Now that the blog has been appropriately cushioned with a First Post (thanks, Dan), I think the rest of us will feel more comfortable jumping in (right guys?). As for introductions, I’m Elly Zupko, one of the so-called “founding members” of the group, so I’ll give a little background on how it all began.

We started getting together in the summer of 2007—just four of us at that first meeting, sitting in the itchy grass in front of the Johns Hopkins University library with the humble goal of completing stories to enter into the City Paper’s Annual Fiction & Poetry Contest. We unofficially nicknamed the group “Writer’s Block” (variants: Writers’ Block and Writers Block—none of us know for sure), since several of our early members lived within blocks of each other in the Mount Vernon neighborhood of Baltimore. It stuck.

We met on lawns. We met at bars. We met at each other’s homes. We even sweet talked our way into a classroom at MICA for a particularly official-feeling meeting. Eventually, the (unspoken) purpose of the group grew into our attempt as individuals and as a group to balance our Big Ideas about writing and art with the devil-in-the-details practicalities of the writing life and, well, life life. The questions are classic: what, where, when, how, why? The answers are never easy.

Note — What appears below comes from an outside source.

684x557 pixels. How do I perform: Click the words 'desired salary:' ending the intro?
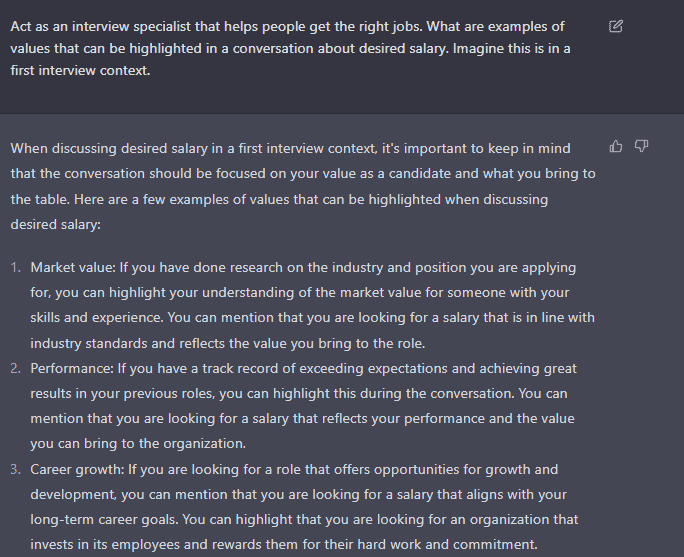point(55,225)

The group’s amebic roster has since changed and grown, like our purpose. We’ve seen members branch off to start new writing groups, move across the country to enter M.A. programs, and, to our great disappointment, simply disappear. But we’ve also seen new members join and become great contributors to the forward momentum of the group. We’ve learned that creating forward momentum is fertilizer for the writer’s mind, and I think the ultimate, really basic purpose of our group has become to help each other keep going, in the face of rejection, criticism, lack of time, lack of inspiration, lack of support, and the classic illness: Writer’s Block.

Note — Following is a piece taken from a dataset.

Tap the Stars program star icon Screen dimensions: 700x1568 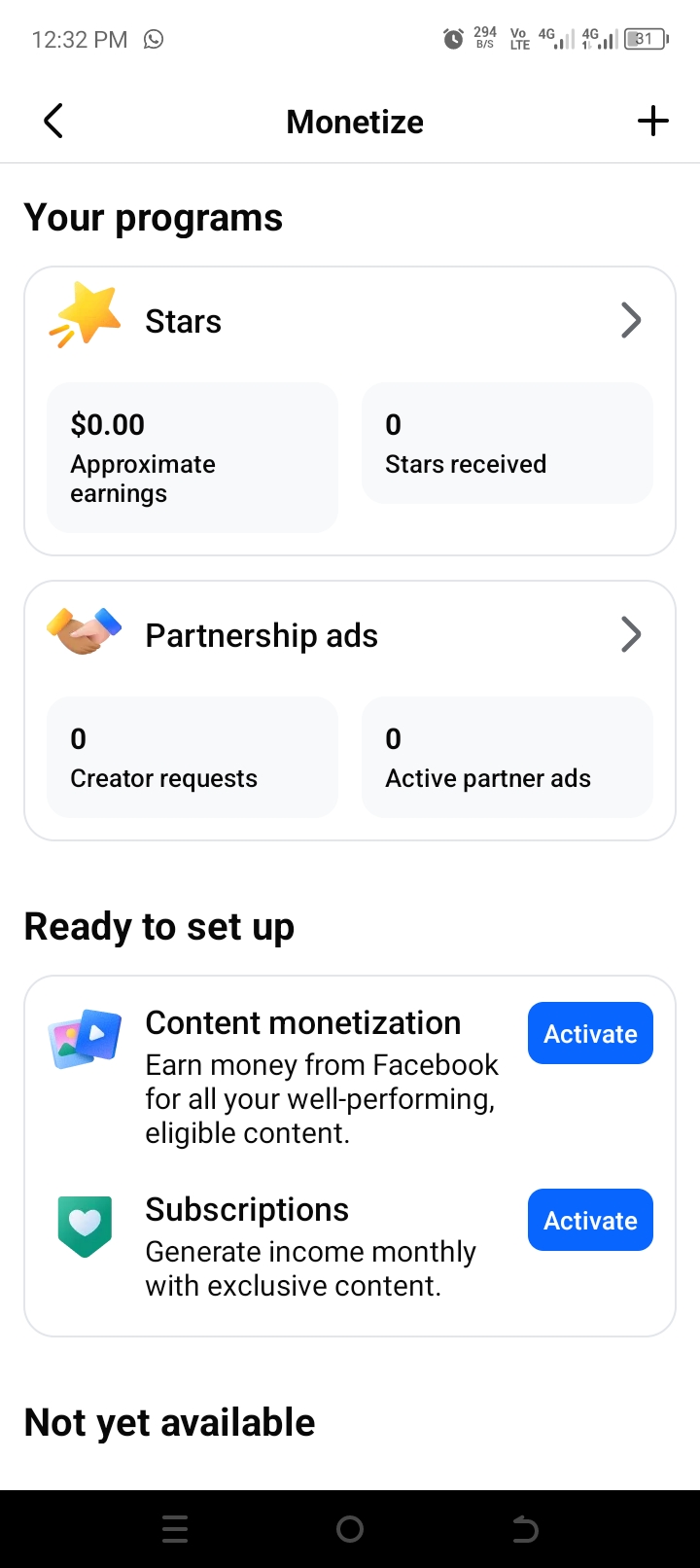pos(86,316)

To play a bit off Dan’s post, I’d say that the Writer’s Block group started out a bit like an Uncarved Block. It has taken time and hard work and the skillful hands of many artists to really seek out and find what we were going to be, once we got rid of all the stuff that just didn’t belong. Like writing, and like all creative endeavors, what’s left is an amalgam of something that never existed before and something that’s been there all along.

1 comment:

  1. One of the things I was thinking of - and, alas, I don't have my Tao of Pooh handy for the citation - was pu, the Uncarved Block of Taoist philosophy, a principle (if I'm remembering it correctly) not unlike the Zen Beginner's Mind. In both cases, the state of blankness is the first necessary step to mastery - a void out of which anything becomes possible.

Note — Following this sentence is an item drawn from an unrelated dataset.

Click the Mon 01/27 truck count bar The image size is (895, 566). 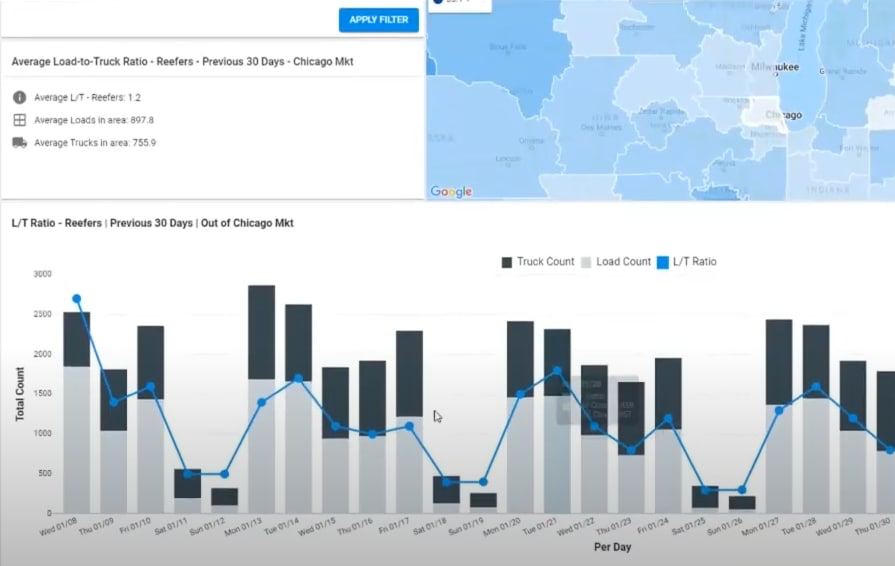779,362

    Naturally, one's choice of metaphor is itself revealing of certain preconceptions, and writing being famously like everything else, we have our pick of them. Is it an additive art, like sculpting out of clay, where you build up from nothing until you have what you need? Or is it like stonecarving, where you start with a chunk of marble and take away everything that doesn't look like the proverbial elephant? (In practice, of course,it's both.)